* **YOUR INSTRUCTIONS**
Copy exactly the run of lines that begins at the line with "Task: Switch to the Movie List gallery tab" and ends at the final line of the entries.

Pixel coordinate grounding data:
- - - - - - -

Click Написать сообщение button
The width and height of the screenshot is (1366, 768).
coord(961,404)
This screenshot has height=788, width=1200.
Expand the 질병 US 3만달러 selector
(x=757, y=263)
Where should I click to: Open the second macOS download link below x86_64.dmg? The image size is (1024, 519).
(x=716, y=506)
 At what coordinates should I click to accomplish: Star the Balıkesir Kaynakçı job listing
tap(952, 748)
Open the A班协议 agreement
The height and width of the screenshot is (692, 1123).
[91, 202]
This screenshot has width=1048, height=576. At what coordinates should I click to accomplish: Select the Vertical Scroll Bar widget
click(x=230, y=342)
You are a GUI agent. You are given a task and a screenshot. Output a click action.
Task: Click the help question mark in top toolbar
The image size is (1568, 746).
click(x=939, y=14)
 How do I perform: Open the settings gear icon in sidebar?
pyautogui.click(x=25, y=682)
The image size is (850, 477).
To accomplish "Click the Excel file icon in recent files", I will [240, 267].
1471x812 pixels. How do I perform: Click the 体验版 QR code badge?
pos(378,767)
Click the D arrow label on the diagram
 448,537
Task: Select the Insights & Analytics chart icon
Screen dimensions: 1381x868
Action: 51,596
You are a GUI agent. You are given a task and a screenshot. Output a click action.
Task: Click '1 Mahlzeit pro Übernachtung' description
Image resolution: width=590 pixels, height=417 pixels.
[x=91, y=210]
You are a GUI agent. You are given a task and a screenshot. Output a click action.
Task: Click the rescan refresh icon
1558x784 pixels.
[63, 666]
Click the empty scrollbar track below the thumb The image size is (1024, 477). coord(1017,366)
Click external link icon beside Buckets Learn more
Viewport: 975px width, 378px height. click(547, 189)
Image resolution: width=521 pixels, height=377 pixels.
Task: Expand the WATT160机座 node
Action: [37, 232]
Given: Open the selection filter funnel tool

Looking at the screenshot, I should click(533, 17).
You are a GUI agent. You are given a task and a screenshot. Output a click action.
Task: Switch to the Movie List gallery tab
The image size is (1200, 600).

- - - - - - -

* **FINAL ANSWER**
Task: Switch to the Movie List gallery tab
The image size is (1200, 600).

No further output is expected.